### WRITTEN PROBLEM
Pull the text lines out of every record below and copy them word for word, leaving out the pictures.

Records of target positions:
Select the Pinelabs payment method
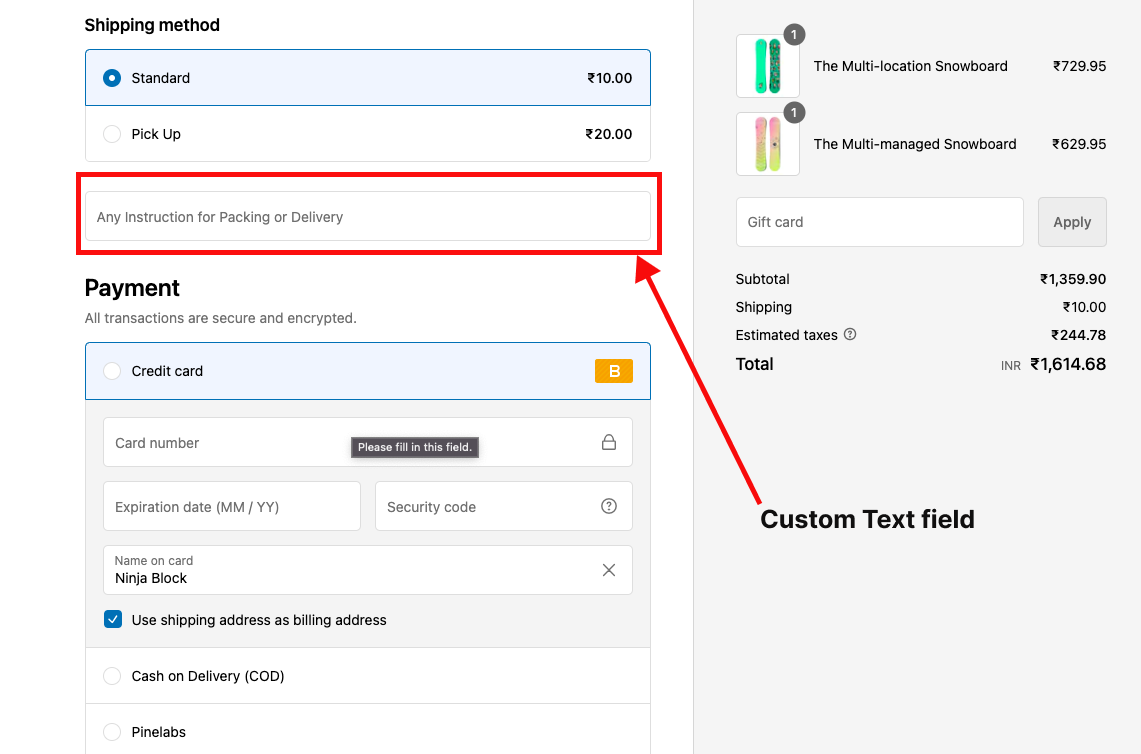The width and height of the screenshot is (1141, 754). 112,732
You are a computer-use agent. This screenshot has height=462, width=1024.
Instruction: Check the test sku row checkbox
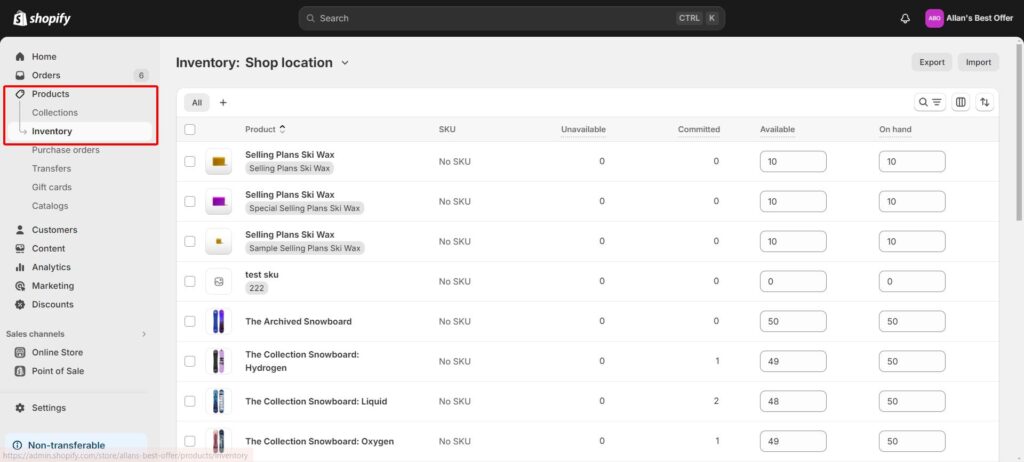pyautogui.click(x=190, y=281)
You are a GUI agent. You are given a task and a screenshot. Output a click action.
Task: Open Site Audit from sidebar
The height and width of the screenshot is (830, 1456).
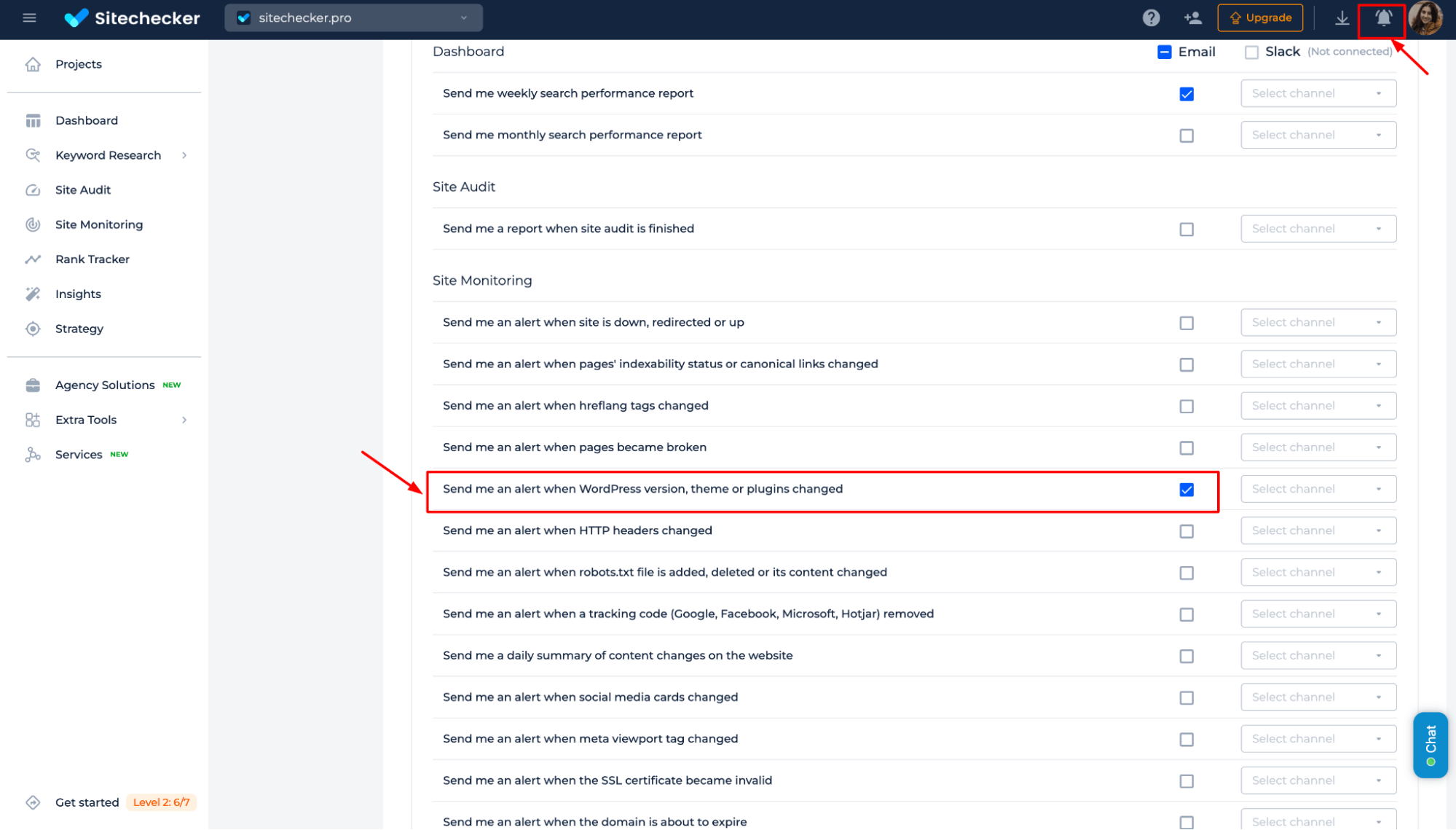click(84, 189)
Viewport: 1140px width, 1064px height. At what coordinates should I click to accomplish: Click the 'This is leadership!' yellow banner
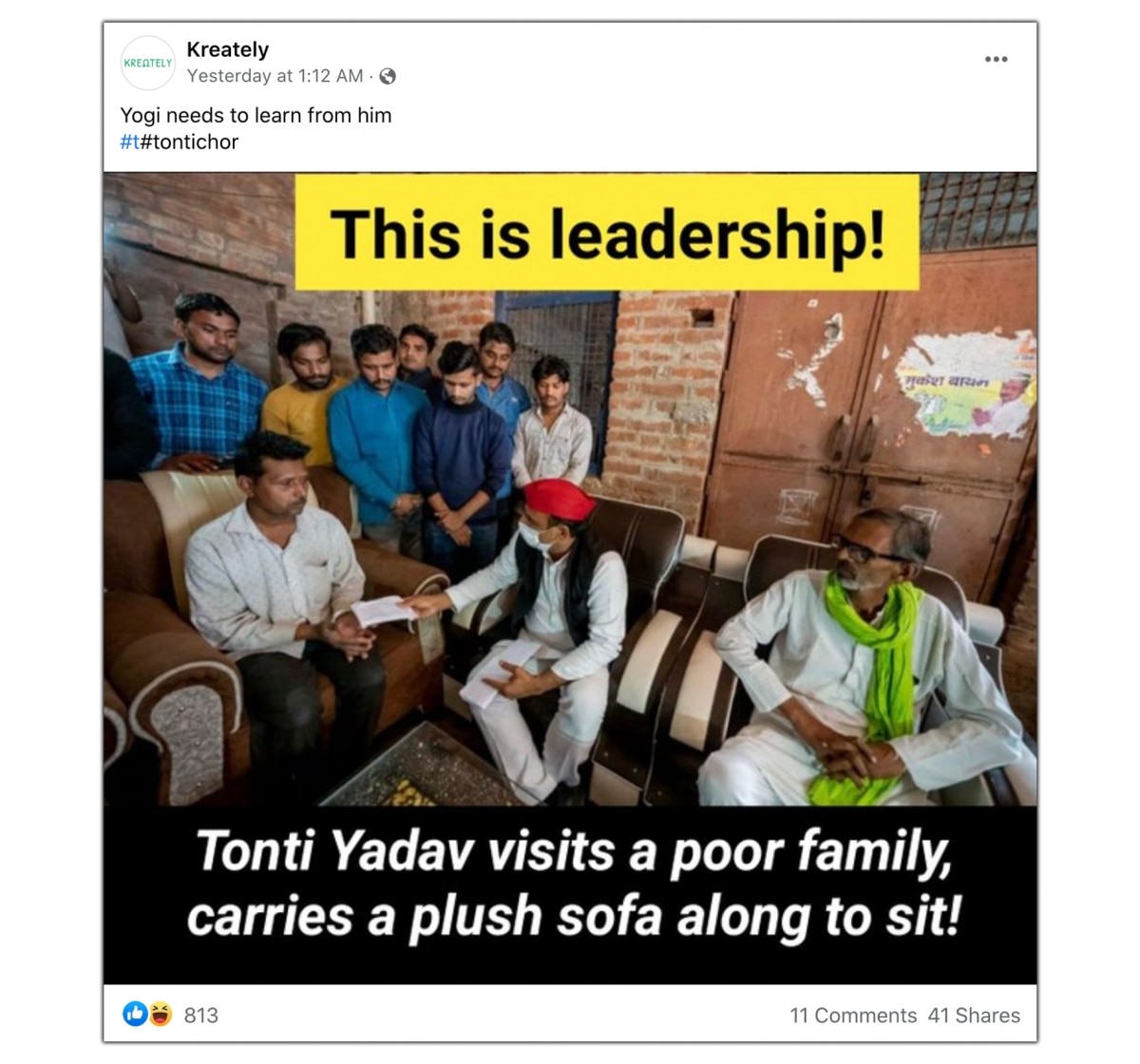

### ANSWER FOR THIS EXERCISE
Select the Pinelabs payment method
The width and height of the screenshot is (1141, 754). 112,732
You are a computer-use agent. This screenshot has height=462, width=1024.
Instruction: Check the test sku row checkbox
pyautogui.click(x=190, y=281)
You are a GUI agent. You are given a task and a screenshot. Output a click action.
Task: Open Site Audit from sidebar
The height and width of the screenshot is (830, 1456).
click(84, 189)
Viewport: 1140px width, 1064px height. At what coordinates should I click to accomplish: Click the 'This is leadership!' yellow banner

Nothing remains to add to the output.